(Item position entries)
----

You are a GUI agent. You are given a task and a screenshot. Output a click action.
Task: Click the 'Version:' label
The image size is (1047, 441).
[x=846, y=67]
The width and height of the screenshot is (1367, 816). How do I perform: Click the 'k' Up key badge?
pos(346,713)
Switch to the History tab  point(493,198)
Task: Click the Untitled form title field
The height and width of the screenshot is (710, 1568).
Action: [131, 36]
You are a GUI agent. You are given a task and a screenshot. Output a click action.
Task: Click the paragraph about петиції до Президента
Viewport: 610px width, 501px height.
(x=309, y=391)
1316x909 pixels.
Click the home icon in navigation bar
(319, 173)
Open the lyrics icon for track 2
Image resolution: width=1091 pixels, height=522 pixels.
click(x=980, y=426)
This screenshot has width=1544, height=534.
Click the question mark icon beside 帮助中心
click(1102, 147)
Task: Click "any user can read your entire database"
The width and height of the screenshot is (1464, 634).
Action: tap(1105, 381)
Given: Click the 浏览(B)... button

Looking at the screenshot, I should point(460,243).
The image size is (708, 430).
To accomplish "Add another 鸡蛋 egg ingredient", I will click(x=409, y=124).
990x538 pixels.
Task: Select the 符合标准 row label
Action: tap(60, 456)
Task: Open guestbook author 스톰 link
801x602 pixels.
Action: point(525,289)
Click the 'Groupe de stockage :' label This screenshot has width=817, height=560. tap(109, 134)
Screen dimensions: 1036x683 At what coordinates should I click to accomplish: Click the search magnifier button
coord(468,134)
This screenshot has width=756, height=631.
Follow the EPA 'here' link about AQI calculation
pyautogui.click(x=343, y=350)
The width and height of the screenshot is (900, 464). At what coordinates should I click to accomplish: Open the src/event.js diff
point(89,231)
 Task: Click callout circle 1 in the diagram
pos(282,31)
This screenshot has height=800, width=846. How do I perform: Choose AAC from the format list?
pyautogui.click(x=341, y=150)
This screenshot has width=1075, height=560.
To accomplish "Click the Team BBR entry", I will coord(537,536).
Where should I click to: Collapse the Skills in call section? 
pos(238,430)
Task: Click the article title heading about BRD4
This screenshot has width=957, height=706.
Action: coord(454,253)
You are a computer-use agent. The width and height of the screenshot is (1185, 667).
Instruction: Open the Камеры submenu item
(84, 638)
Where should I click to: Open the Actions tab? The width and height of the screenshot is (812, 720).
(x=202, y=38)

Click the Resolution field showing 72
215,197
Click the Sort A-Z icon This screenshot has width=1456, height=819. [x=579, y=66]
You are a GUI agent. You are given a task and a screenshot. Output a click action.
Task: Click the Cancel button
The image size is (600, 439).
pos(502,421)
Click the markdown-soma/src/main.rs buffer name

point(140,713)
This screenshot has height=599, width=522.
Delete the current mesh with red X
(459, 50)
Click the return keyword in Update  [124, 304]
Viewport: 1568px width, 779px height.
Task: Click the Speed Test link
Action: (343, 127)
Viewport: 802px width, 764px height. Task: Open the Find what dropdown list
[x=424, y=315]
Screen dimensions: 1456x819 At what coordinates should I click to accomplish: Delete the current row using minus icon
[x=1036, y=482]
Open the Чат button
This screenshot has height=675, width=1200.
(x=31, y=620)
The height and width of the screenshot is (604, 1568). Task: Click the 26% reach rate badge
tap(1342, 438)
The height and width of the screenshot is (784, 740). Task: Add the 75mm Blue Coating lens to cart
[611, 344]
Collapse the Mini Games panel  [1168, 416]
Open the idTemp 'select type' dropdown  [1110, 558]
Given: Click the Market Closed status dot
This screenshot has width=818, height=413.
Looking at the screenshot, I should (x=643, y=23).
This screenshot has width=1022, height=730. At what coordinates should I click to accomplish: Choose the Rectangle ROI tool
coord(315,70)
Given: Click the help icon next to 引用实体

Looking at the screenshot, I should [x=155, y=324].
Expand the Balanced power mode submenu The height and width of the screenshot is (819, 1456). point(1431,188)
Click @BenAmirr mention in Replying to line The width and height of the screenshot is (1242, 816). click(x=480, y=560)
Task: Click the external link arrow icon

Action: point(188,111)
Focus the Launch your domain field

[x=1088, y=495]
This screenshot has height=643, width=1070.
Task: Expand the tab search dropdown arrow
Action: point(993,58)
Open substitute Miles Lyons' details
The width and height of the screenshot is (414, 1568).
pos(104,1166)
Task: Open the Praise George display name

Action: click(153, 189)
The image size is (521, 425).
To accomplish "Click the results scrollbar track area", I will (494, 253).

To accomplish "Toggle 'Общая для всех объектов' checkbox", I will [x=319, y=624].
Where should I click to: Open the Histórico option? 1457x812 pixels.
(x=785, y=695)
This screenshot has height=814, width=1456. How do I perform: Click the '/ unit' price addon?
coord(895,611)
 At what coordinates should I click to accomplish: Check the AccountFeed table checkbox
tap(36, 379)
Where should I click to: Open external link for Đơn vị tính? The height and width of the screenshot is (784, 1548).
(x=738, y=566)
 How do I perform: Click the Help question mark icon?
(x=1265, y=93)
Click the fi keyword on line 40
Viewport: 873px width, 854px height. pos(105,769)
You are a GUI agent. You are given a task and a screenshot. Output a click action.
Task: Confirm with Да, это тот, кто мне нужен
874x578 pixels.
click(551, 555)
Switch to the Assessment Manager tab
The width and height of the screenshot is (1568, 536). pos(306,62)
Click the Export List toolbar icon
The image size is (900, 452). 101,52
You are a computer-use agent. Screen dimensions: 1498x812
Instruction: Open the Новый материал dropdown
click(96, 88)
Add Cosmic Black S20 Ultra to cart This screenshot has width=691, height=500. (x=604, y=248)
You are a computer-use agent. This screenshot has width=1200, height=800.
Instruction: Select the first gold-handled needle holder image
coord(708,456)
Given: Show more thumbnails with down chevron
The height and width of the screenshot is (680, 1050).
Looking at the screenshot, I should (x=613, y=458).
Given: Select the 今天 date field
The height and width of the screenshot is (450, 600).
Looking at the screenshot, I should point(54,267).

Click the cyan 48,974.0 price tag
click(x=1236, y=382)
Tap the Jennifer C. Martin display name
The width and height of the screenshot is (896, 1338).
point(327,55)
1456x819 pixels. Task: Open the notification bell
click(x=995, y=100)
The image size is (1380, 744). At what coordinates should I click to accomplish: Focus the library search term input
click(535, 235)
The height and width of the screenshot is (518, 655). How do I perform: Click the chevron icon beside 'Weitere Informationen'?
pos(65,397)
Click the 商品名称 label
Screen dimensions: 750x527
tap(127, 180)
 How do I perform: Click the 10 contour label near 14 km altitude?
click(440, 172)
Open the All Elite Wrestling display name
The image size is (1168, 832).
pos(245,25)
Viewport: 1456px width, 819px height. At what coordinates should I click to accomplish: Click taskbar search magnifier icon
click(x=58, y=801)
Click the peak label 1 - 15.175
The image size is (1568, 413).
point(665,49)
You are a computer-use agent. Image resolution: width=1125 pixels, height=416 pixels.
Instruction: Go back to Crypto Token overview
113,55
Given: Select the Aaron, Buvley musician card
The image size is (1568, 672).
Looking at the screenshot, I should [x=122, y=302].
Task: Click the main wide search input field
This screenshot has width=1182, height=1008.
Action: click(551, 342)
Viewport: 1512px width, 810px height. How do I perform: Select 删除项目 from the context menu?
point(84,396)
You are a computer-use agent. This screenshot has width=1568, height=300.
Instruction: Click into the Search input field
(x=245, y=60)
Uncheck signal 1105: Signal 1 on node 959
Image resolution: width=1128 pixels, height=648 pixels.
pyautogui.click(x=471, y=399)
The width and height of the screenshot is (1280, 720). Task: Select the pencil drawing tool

----

_DIRECTIONS_:
Retype all of the material above word for word, keeping every line unchanged.

_REPLY_:
You are a GUI agent. You are given a task and a screenshot. Output a click action.
Task: Click the 'Version:' label
The image size is (1047, 441).
[x=846, y=67]
The width and height of the screenshot is (1367, 816). How do I perform: Click the 'k' Up key badge?
pos(346,713)
Switch to the History tab  point(493,198)
Task: Click the Untitled form title field
The height and width of the screenshot is (710, 1568).
Action: [131, 36]
You are a GUI agent. You are given a task and a screenshot. Output a click action.
Task: Click the paragraph about петиції до Президента
Viewport: 610px width, 501px height.
(x=309, y=391)
1316x909 pixels.
Click the home icon in navigation bar
(319, 173)
Open the lyrics icon for track 2
Image resolution: width=1091 pixels, height=522 pixels.
click(x=980, y=426)
This screenshot has width=1544, height=534.
Click the question mark icon beside 帮助中心
click(1102, 147)
Task: Click "any user can read your entire database"
The width and height of the screenshot is (1464, 634).
Action: tap(1105, 381)
Given: Click the 浏览(B)... button

Looking at the screenshot, I should point(460,243).
The image size is (708, 430).
To accomplish "Add another 鸡蛋 egg ingredient", I will click(x=409, y=124).
990x538 pixels.
Task: Select the 符合标准 row label
Action: tap(60, 456)
Task: Open guestbook author 스톰 link
801x602 pixels.
Action: point(525,289)
Click the 'Groupe de stockage :' label This screenshot has width=817, height=560. tap(109, 134)
Screen dimensions: 1036x683 At what coordinates should I click to accomplish: Click the search magnifier button
coord(468,134)
This screenshot has width=756, height=631.
Follow the EPA 'here' link about AQI calculation
pyautogui.click(x=343, y=350)
The width and height of the screenshot is (900, 464). At what coordinates should I click to accomplish: Open the src/event.js diff
point(89,231)
 Task: Click callout circle 1 in the diagram
pos(282,31)
This screenshot has height=800, width=846. How do I perform: Choose AAC from the format list?
pyautogui.click(x=341, y=150)
This screenshot has width=1075, height=560.
To accomplish "Click the Team BBR entry", I will coord(537,536).
Where should I click to: Collapse the Skills in call section? 
pos(238,430)
Task: Click the article title heading about BRD4
This screenshot has width=957, height=706.
Action: coord(454,253)
You are a computer-use agent. The width and height of the screenshot is (1185, 667).
Instruction: Open the Камеры submenu item
(84, 638)
Where should I click to: Open the Actions tab? The width and height of the screenshot is (812, 720).
(x=202, y=38)

Click the Resolution field showing 72
215,197
Click the Sort A-Z icon This screenshot has width=1456, height=819. [x=579, y=66]
You are a GUI agent. You are given a task and a screenshot. Output a click action.
Task: Click the Cancel button
The image size is (600, 439).
pos(502,421)
Click the markdown-soma/src/main.rs buffer name

point(140,713)
This screenshot has height=599, width=522.
Delete the current mesh with red X
(459, 50)
Click the return keyword in Update  [124, 304]
Viewport: 1568px width, 779px height.
Task: Click the Speed Test link
Action: (343, 127)
Viewport: 802px width, 764px height. Task: Open the Find what dropdown list
[x=424, y=315]
Screen dimensions: 1456x819 At what coordinates should I click to accomplish: Delete the current row using minus icon
[x=1036, y=482]
Open the Чат button
This screenshot has height=675, width=1200.
(x=31, y=620)
The height and width of the screenshot is (604, 1568). Task: Click the 26% reach rate badge
tap(1342, 438)
The height and width of the screenshot is (784, 740). Task: Add the 75mm Blue Coating lens to cart
[611, 344]
Collapse the Mini Games panel  [1168, 416]
Open the idTemp 'select type' dropdown  [1110, 558]
Given: Click the Market Closed status dot
This screenshot has width=818, height=413.
Looking at the screenshot, I should (x=643, y=23).
This screenshot has width=1022, height=730. At what coordinates should I click to accomplish: Choose the Rectangle ROI tool
coord(315,70)
Given: Click the help icon next to 引用实体

Looking at the screenshot, I should [x=155, y=324].
Expand the Balanced power mode submenu The height and width of the screenshot is (819, 1456). point(1431,188)
Click @BenAmirr mention in Replying to line The width and height of the screenshot is (1242, 816). click(x=480, y=560)
Task: Click the external link arrow icon

Action: point(188,111)
Focus the Launch your domain field

[x=1088, y=495]
This screenshot has height=643, width=1070.
Task: Expand the tab search dropdown arrow
Action: point(993,58)
Open substitute Miles Lyons' details
The width and height of the screenshot is (414, 1568).
pos(104,1166)
Task: Open the Praise George display name

Action: click(153, 189)
The image size is (521, 425).
To accomplish "Click the results scrollbar track area", I will (494, 253).

To accomplish "Toggle 'Общая для всех объектов' checkbox", I will [x=319, y=624].
Where should I click to: Open the Histórico option? 1457x812 pixels.
(x=785, y=695)
This screenshot has height=814, width=1456. How do I perform: Click the '/ unit' price addon?
coord(895,611)
 At what coordinates should I click to accomplish: Check the AccountFeed table checkbox
tap(36, 379)
Where should I click to: Open external link for Đơn vị tính? The height and width of the screenshot is (784, 1548).
(x=738, y=566)
 How do I perform: Click the Help question mark icon?
(x=1265, y=93)
Click the fi keyword on line 40
Viewport: 873px width, 854px height. pos(105,769)
You are a GUI agent. You are given a task and a screenshot. Output a click action.
Task: Confirm with Да, это тот, кто мне нужен
874x578 pixels.
click(551, 555)
Switch to the Assessment Manager tab
The width and height of the screenshot is (1568, 536). pos(306,62)
Click the Export List toolbar icon
The image size is (900, 452). 101,52
You are a computer-use agent. Screen dimensions: 1498x812
Instruction: Open the Новый материал dropdown
click(96, 88)
Add Cosmic Black S20 Ultra to cart This screenshot has width=691, height=500. (x=604, y=248)
You are a computer-use agent. This screenshot has width=1200, height=800.
Instruction: Select the first gold-handled needle holder image
coord(708,456)
Given: Show more thumbnails with down chevron
The height and width of the screenshot is (680, 1050).
Looking at the screenshot, I should (x=613, y=458).
Given: Select the 今天 date field
The height and width of the screenshot is (450, 600).
Looking at the screenshot, I should point(54,267).

Click the cyan 48,974.0 price tag
click(x=1236, y=382)
Tap the Jennifer C. Martin display name
The width and height of the screenshot is (896, 1338).
point(327,55)
1456x819 pixels. Task: Open the notification bell
click(x=995, y=100)
The image size is (1380, 744). At what coordinates should I click to accomplish: Focus the library search term input
click(535, 235)
The height and width of the screenshot is (518, 655). How do I perform: Click the chevron icon beside 'Weitere Informationen'?
pos(65,397)
Click the 商品名称 label
Screen dimensions: 750x527
tap(127, 180)
 How do I perform: Click the 10 contour label near 14 km altitude?
click(440, 172)
Open the All Elite Wrestling display name
The image size is (1168, 832).
pos(245,25)
Viewport: 1456px width, 819px height. At what coordinates should I click to accomplish: Click taskbar search magnifier icon
click(x=58, y=801)
Click the peak label 1 - 15.175
The image size is (1568, 413).
point(665,49)
You are a computer-use agent. Image resolution: width=1125 pixels, height=416 pixels.
Instruction: Go back to Crypto Token overview
113,55
Given: Select the Aaron, Buvley musician card
The image size is (1568, 672).
Looking at the screenshot, I should [x=122, y=302].
Task: Click the main wide search input field
This screenshot has width=1182, height=1008.
Action: click(551, 342)
Viewport: 1512px width, 810px height. How do I perform: Select 删除项目 from the context menu?
point(84,396)
You are a computer-use agent. This screenshot has width=1568, height=300.
Instruction: Click into the Search input field
(x=245, y=60)
Uncheck signal 1105: Signal 1 on node 959
Image resolution: width=1128 pixels, height=648 pixels.
pyautogui.click(x=471, y=399)
The width and height of the screenshot is (1280, 720). Task: Select the pencil drawing tool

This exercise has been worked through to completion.